If you and your spouse are facing divorce, you are probably not looking forward to litigation and the prospect of a bitter court battle. 

Mediation is an option that has gained in popularity because sessions occur outside of court and couples can work out their own divorce agreement without the interference of a judge. 

Benefits of mediation

Mediated settlements take less time than litigation and the process is therefore normally less expensive. As compared with a divorce in court, which is a public process, mediation takes place privately in a less formal environment with no judge in attendance. Open communication between the parties is key and once established, it becomes an important part of new family interaction after the divorce is final. 

Role of the mediator

The mediator is a neutral party whose job is to facilitate communication between the parties and ensure that the points made are clearly understood. When sticking points arise, the mediator helps to identify methods for resolution, provides helpful information about the legal system and explains how the court is likely to view certain issues. 

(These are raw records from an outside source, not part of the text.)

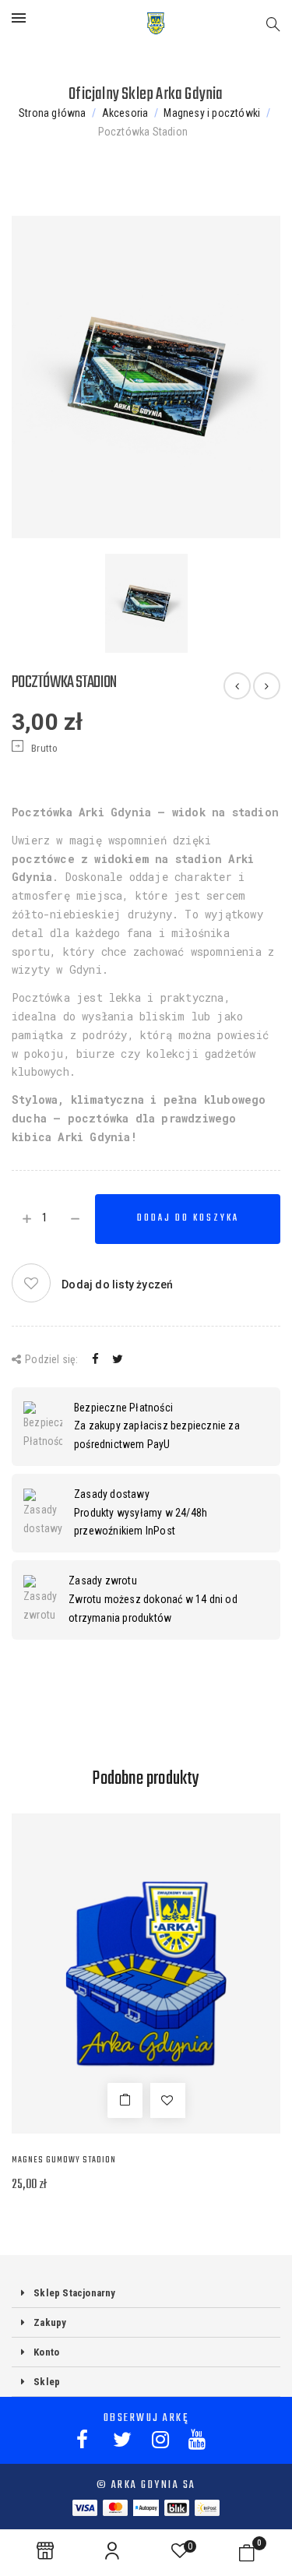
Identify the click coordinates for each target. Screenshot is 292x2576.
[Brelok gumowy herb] (237, 686)
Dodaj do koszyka (188, 1218)
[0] (246, 2556)
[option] (146, 377)
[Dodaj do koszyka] (124, 2100)
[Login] (112, 2551)
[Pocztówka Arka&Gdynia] (266, 686)
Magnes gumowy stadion (64, 2160)
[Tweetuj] (117, 1359)
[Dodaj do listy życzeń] (167, 2100)
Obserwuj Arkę (146, 2418)
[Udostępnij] (95, 1359)
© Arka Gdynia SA (146, 2485)
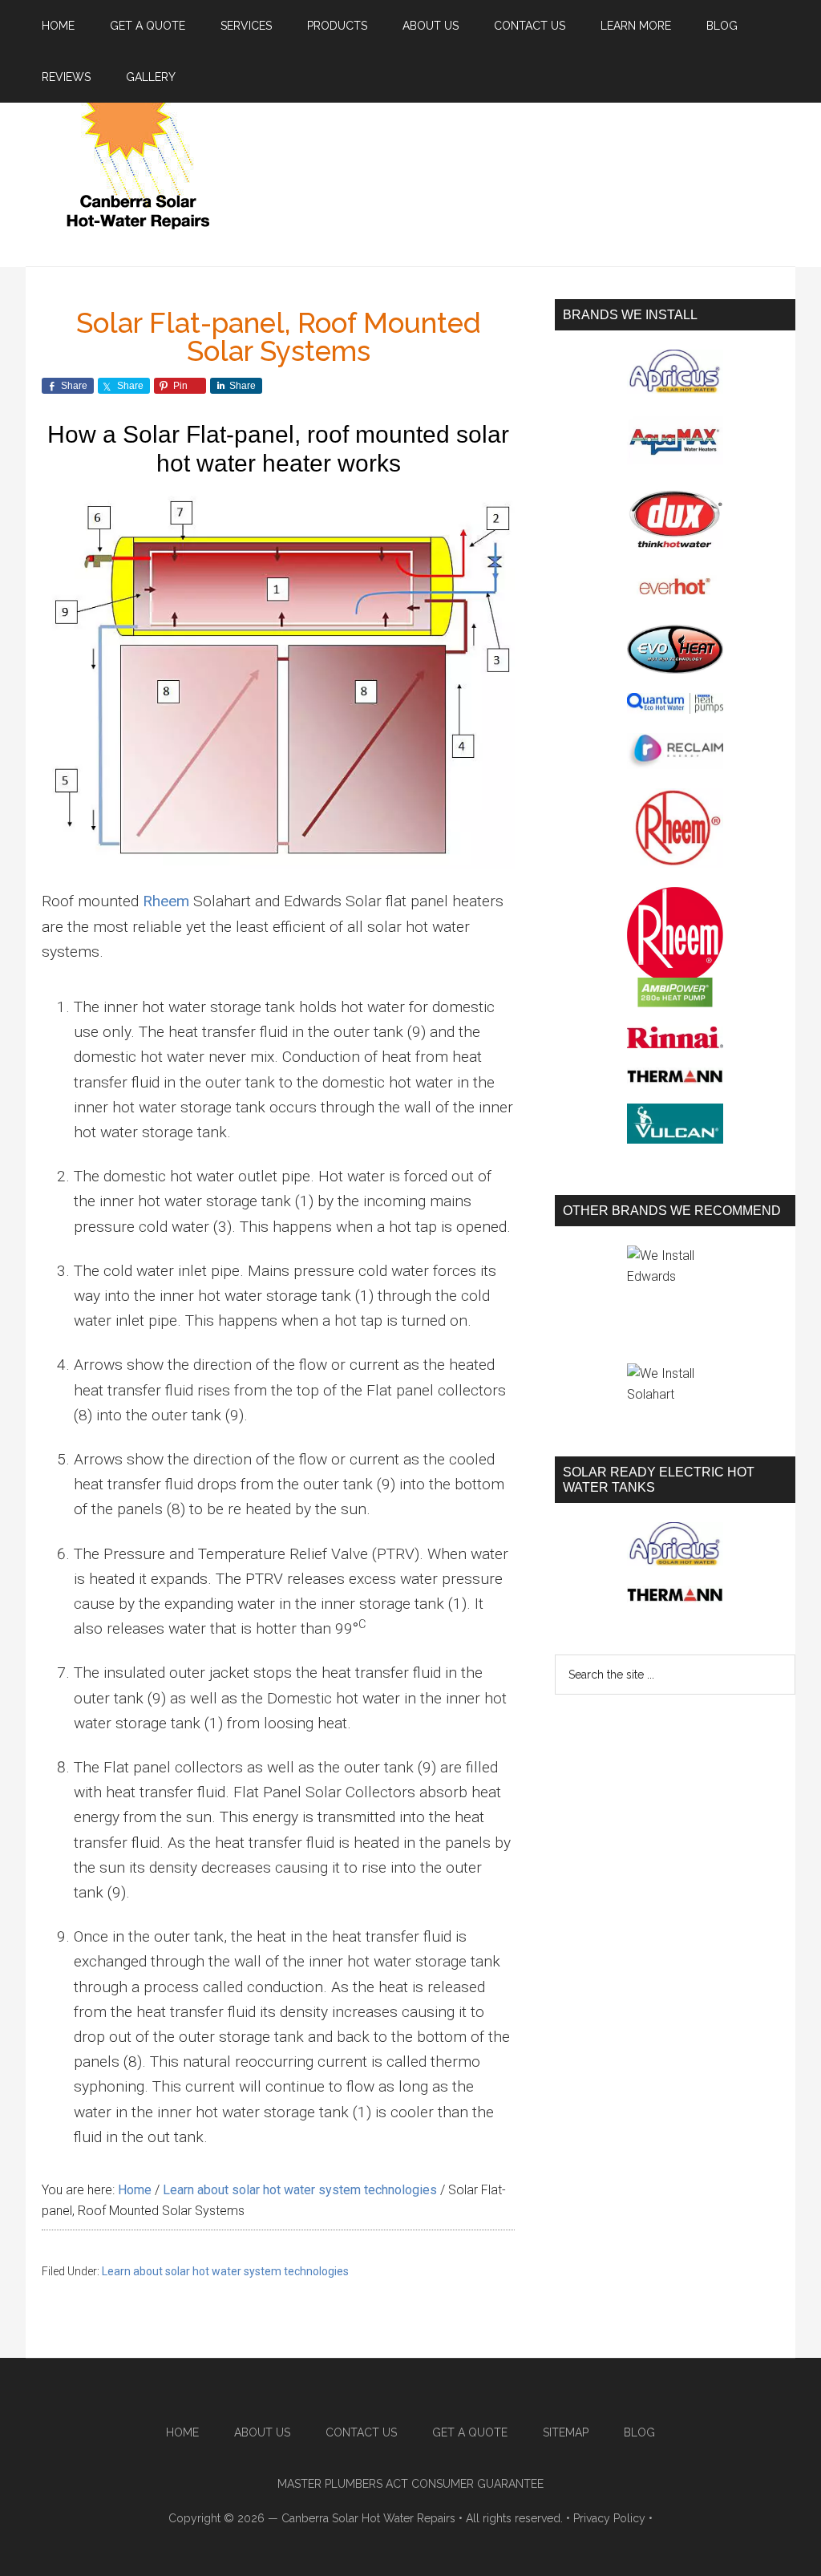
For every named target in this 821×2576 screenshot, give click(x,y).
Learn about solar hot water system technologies (225, 2271)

Comparison with litigation

A traditional divorce in court can cost two to ten times more than mediation. There is also the emotional cost attached to litigation, especially for the children of the marriage. Whereas litigation is often accompanied by anxiety, mediation lowers the stress level for everyone concerned. This private, out-of-court process where parties control their own divorce, helps build a foundation for the future. It allows children to more easily overcome and accept the breakup of the family unit and helps everyone prepare for life in a post-divorce world.